Allowing China’s currency to fall could endanger the country’s economy. Confronting a weaker yuan, Chinese companies and affluent families might rush to shift money out of the country instead of investing at home.

Update: 2024-11-28 01:10 GMT

Representative Image

Keith Bradsher

Beijing has a powerful tool for responding to President-elect Donald Trump’s threatened new tariffs on Chinese goods: It could start a currency war, a step that poses formidable risks for China as well as the United States. Letting China’s currency, the yuan, lose value against the dollar would be a tried and true answer to tariffs. A cheaper yuan would make Chinese exports less expensive for overseas buyers, mitigating the harm to China’s competitiveness from Trump’s tariffs. Beijing did just that in 2018 and 2019, when Trump imposed tariffs in his first term.

A cheaper yuan could partially or entirely offset the effects of the extra 10% tariff on Chinese goods that Trump said Monday he would order on his first day in office. He also said he would slap a 25% tariff on goods from Canada and Mexico, while demanding that they, along with China, halt flows of drugs to the United States. A strategic devaluation of China’s currency, which is tightly controlled by the country’s central bank, could allow Beijing to supercharge its powerful export machine. China’s overall volume of exports to all destinations already surged nearly 12% in the first nine months of this year versus last year. China is poised for further gains, as its banks step up lending to build new factories.

But allowing China’s currency to fall could endanger the country’s economy. Confronting a weaker yuan, Chinese companies and affluent families might rush to shift money out of the country instead of investing at home. A weaker exchange rate for the yuan against the dollar could also hurt the Chinese public’s confidence, undermine consumer spending and erode share prices. It could also work at cross purposes to recent efforts by policymakers to shore up the economy, which has been slammed by a housing market collapse that has erased much of the savings of China’s middle class.

China’s central bank, the People’s Bank of China, drew international criticism when it suddenly devalued the yuan in August 2015 and has been wary of allowing such an abrupt move again. Liu Ye, the head of the international department, said at a news conference Friday that the central bank would “maintain the basic stability of the renminbi exchange rate at a reasonable equilibrium level.” But China is deeply hostile to any new tariffs. Responding to Trump’s threat on Monday, the Chinese Embassy in Washington said: “China believes that China-U.S. economic and trade cooperation is mutually beneficial in nature. No one will win a trade war or a tariff war.”

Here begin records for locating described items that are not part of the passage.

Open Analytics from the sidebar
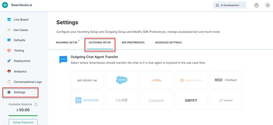The width and height of the screenshot is (273, 125). [x=20, y=72]
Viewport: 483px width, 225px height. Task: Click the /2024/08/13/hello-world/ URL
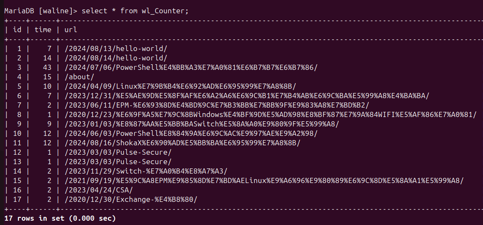[x=116, y=48]
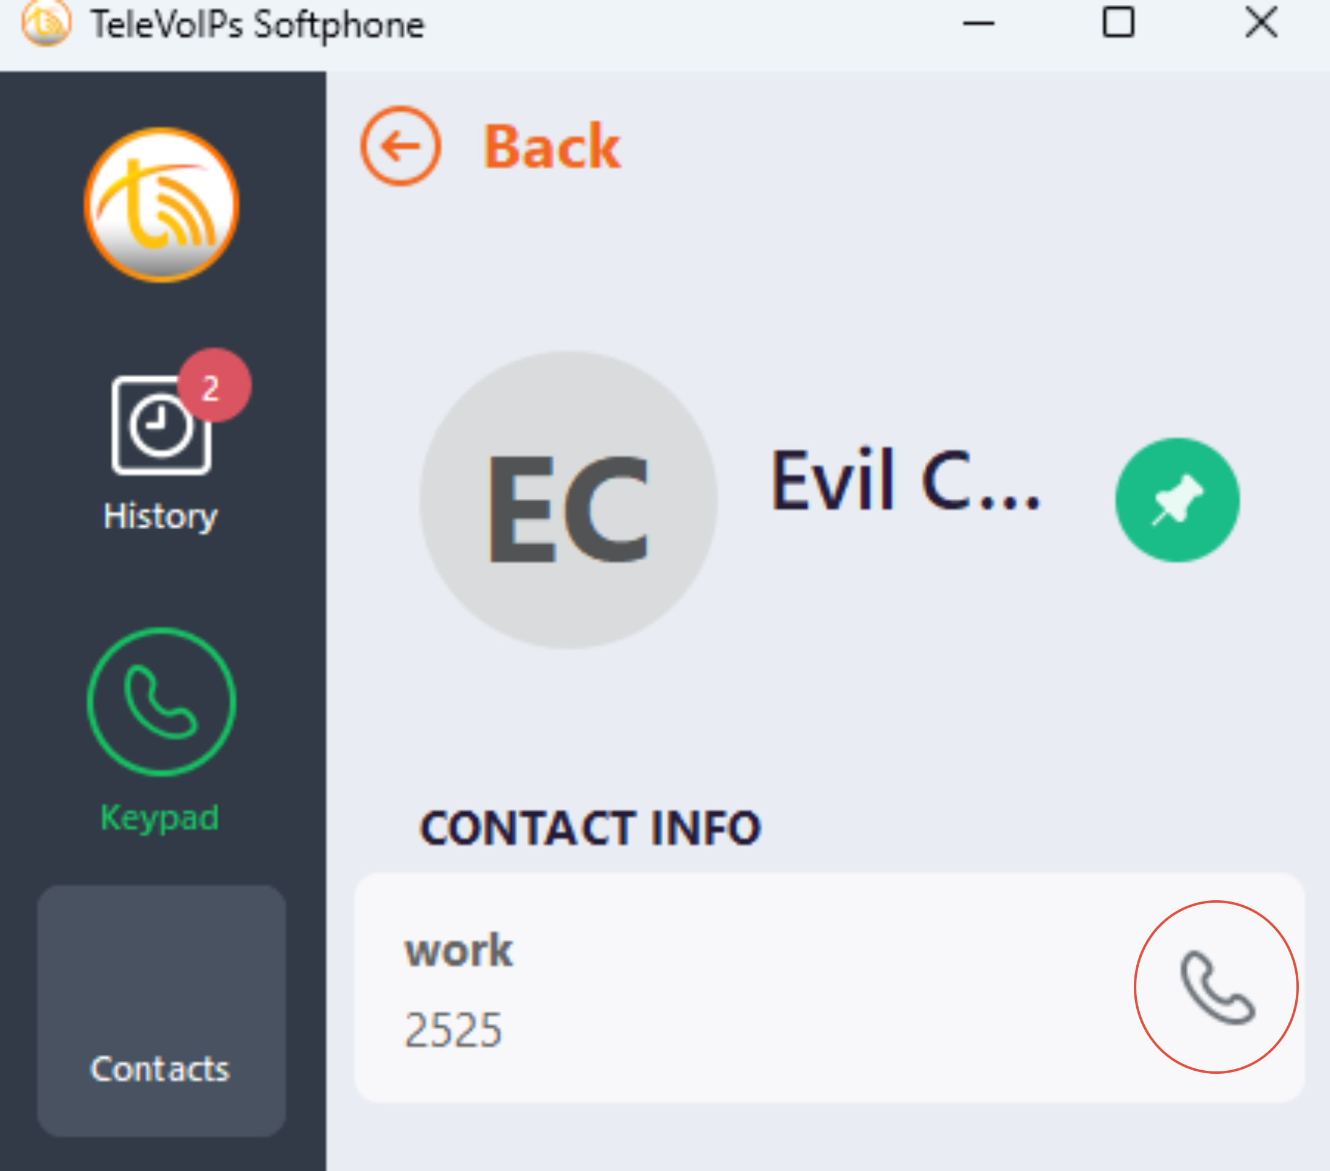Viewport: 1330px width, 1171px height.
Task: Select the Keypad label in the sidebar
Action: tap(160, 818)
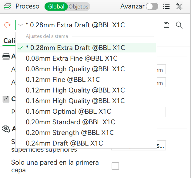Image resolution: width=191 pixels, height=178 pixels.
Task: Save the current process preset
Action: [x=166, y=25]
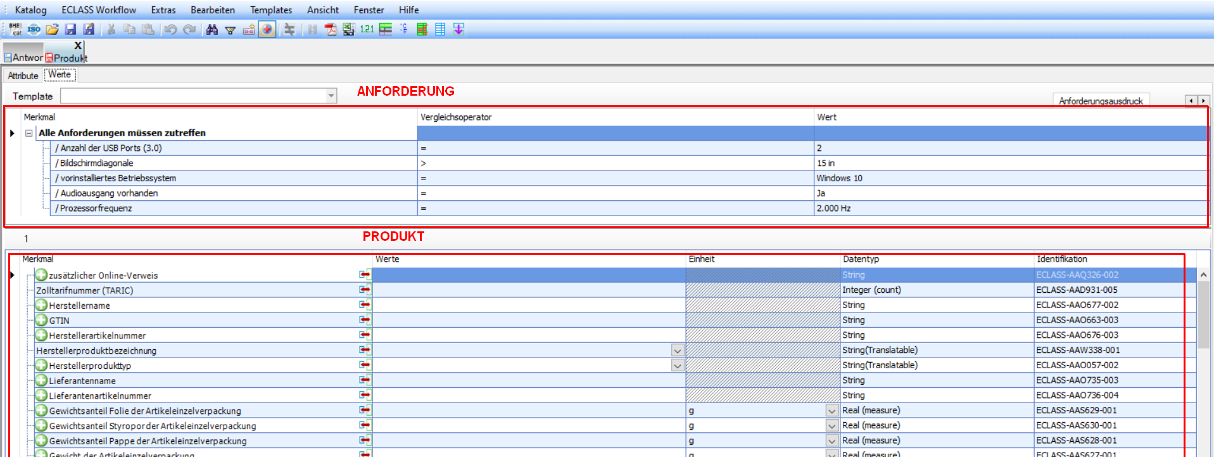Screen dimensions: 1214x457
Task: Open the ECLASS Workflow menu
Action: [98, 10]
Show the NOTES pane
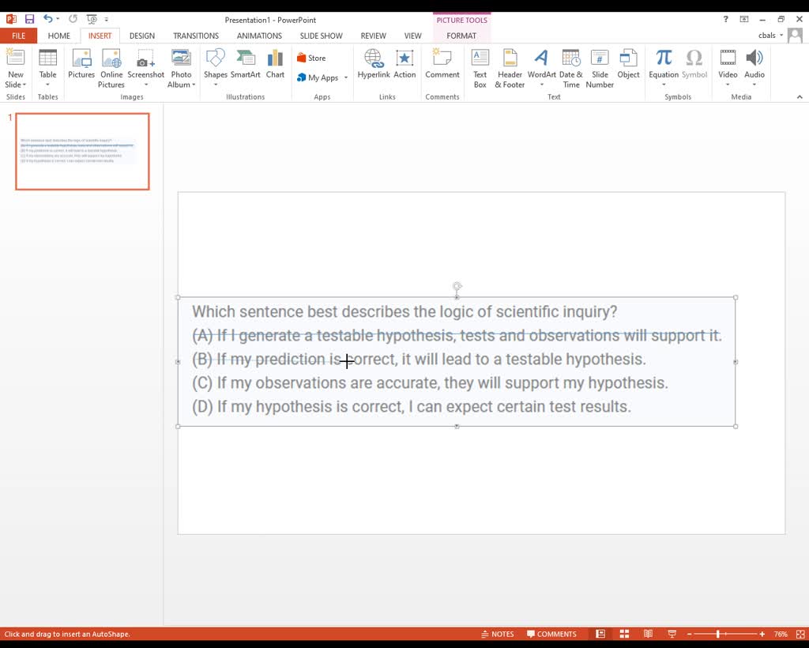809x648 pixels. click(x=497, y=633)
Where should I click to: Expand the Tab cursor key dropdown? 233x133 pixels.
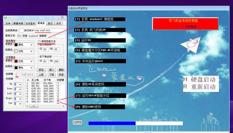[18, 103]
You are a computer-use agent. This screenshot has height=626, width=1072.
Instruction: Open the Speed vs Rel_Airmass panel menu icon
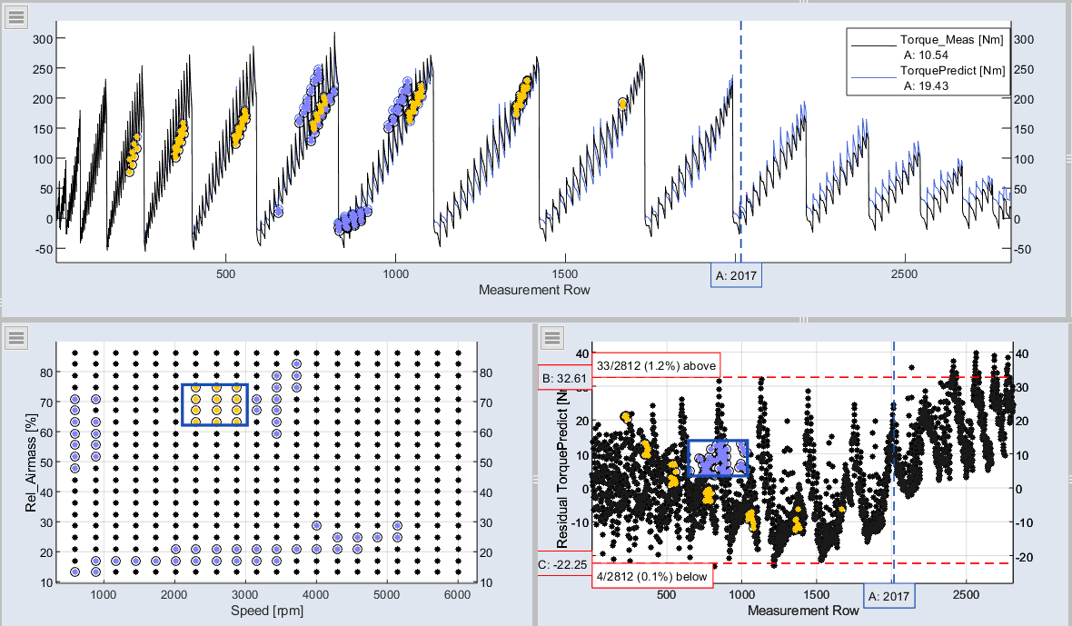[18, 338]
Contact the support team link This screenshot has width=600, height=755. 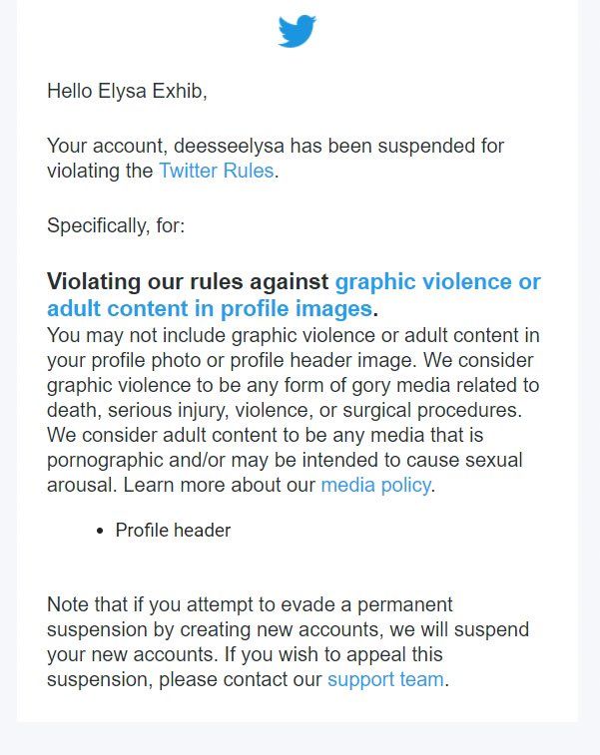pos(385,679)
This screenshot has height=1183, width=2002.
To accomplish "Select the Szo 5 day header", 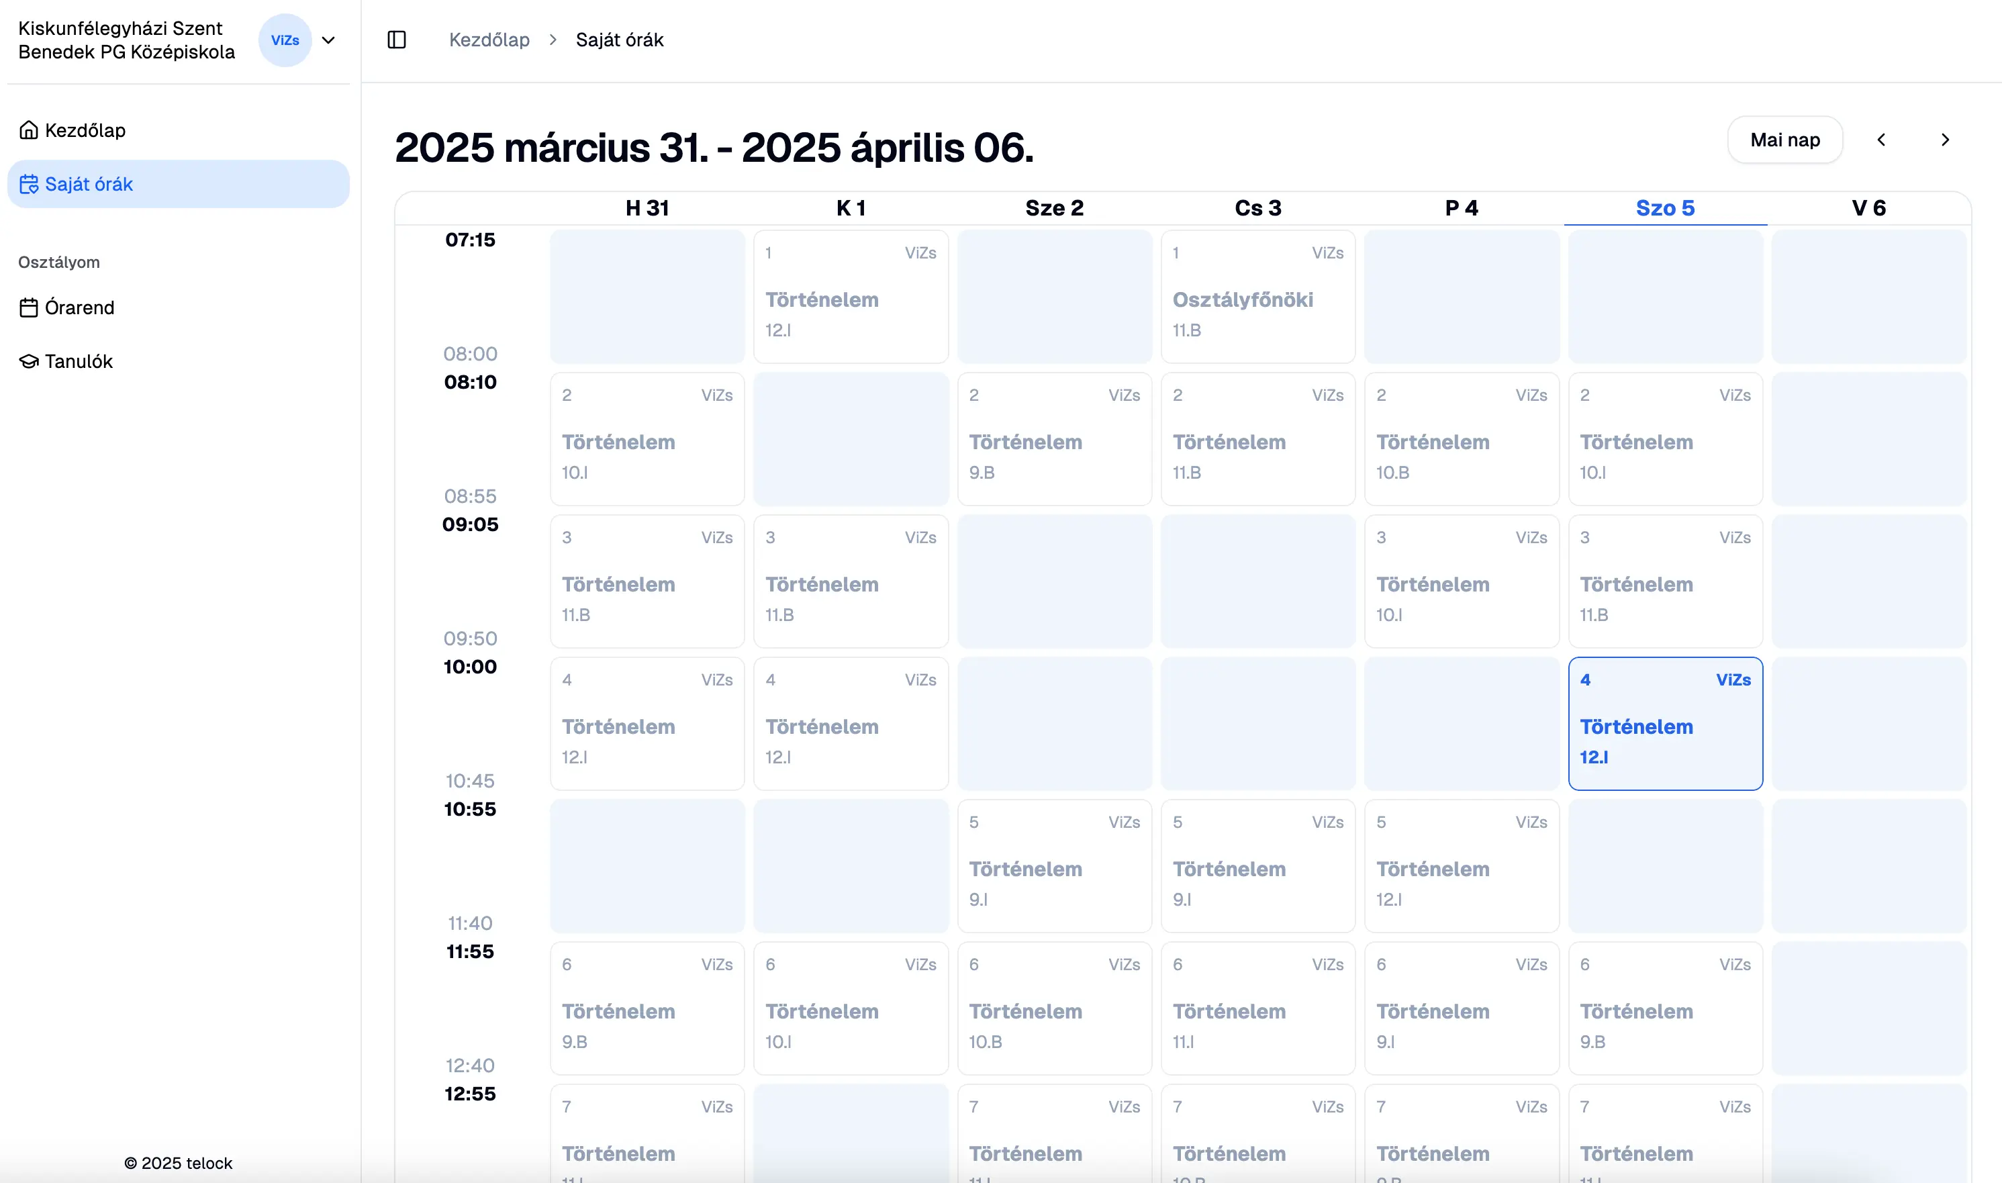I will pyautogui.click(x=1665, y=208).
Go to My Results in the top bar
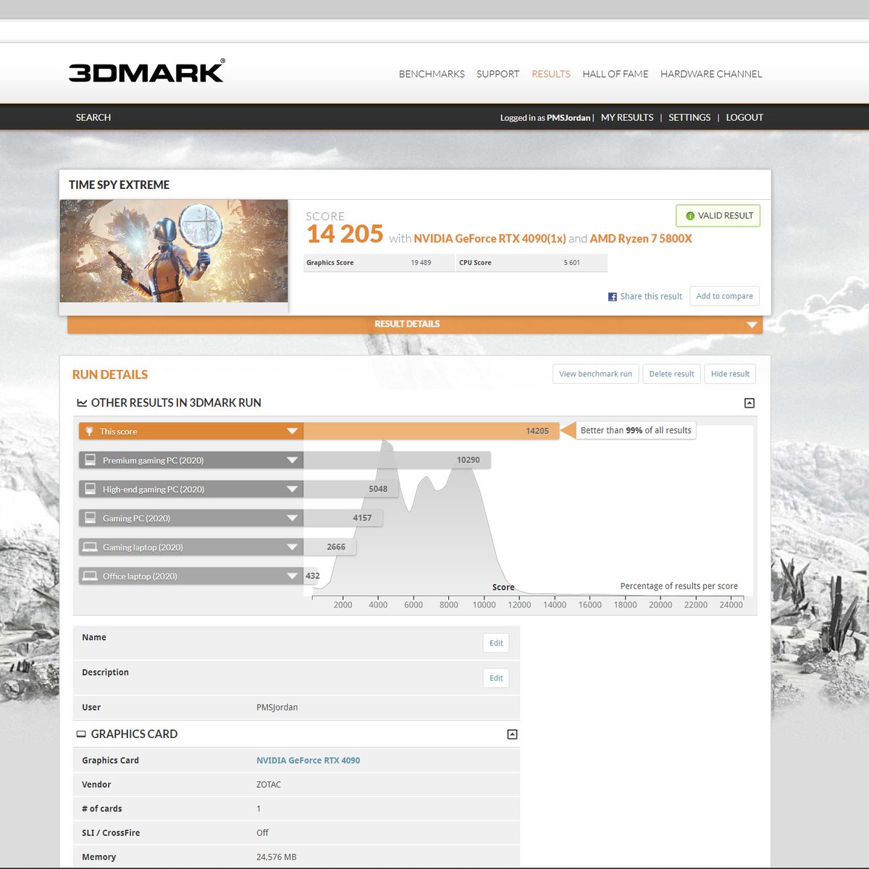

Chinese companies have substantially strengthened their manufacturing capacity in other countries in recent years, building factories that assemble components from China into finished goods for sale in the United States and elsewhere. This has allowed some of them to bypass tariffs imposed by the United States during the first Trump administration.

Many Chinese business owners have been moving money overseas in recent weeks to further beef up their foreign operations and make sure that China can maintain robust exports even if Trump imposes additional tariffs. Wang Shouwen, China’s chief international trade negotiator, speaking at a news conference Friday, promised strong support for exporters. He said that China would provide more trade financing and export insurance for these companies.

China’s exports to the United States have stayed strong despite the 2018 and 2019 tariffs, as many Chinese companies have broken their exports into shipments small enough to avoid tariffs or tracking by customs officials. China has also increased exports rapidly to Southeast Asia and Mexico, where goods are then often processed and reshipped to the United States with little or no tariffs collected.

In the days after Trump’s election victory this month, the value of the yuan slipped about 2% against the dollar. It has stabilized in the past week at around 7.25 yuan to the dollar. Many other currencies have also weakened against the dollar since the election. The Mexican peso and Canadian dollar tumbled after Trump targeted both countries with potential tariffs.

The People’s Bank of China sets a daily band of exchange rates, buying and selling currencies in cooperation with state-controlled banks to keep the yuan in a narrow range. Some currency market observers say that the state banks may be selling dollars now and using the money to buy renminbi, to preserve the current exchange rate.

Arthur Kroeber, a founding partner of Gavekal, an economic research firm, said that the yuan could fall another 9% or 10% if the United States imposed steep tariffs on Chinese goods. That would mean nearly 8 yuan would be required to buy a single dollar, a level not seen since 2006. But many other analysts are skeptical that China would tolerate such a steep decline in the yuan. They predict a floor for the currency at 7.3 to 7.5 per dollar.

China for many years was willing to allow the yuan to remain weak to power its exports. But the central bank has begun to face an unusual ideological obstacle to any sharp weakening of the currency. At a rare gathering in January of Politburo members, ministers and provincial leaders, Xi Jinping, China’s top leader, gave a speech describing his vision for “high-quality financial development.”

Xi said that maintaining a strong currency was necessary for China to be a financial power, along with other key elements like a strong central bank and financial institutions.

Currency policy is likely to be a priority in the new Trump administration: Trump’s choice for Treasury secretary, Scott Bessent, is a hedge fund manager with decades of experience in currency trading. But he is better known for taking positions on the British pound and Japanese yen than the yuan.

There is an obvious temptation for China to push the currency weaker before Trump takes over, as precautionary protection against tariffs. But Brad Setser, a former official in the Obama and Biden administrations who has long specialized in China’s currency policies, expressed doubt that Beijing would do so.

“It clearly runs the risk of provoking an angry Trump administration” and could prompt Trump to set tariffs even higher, Setser said.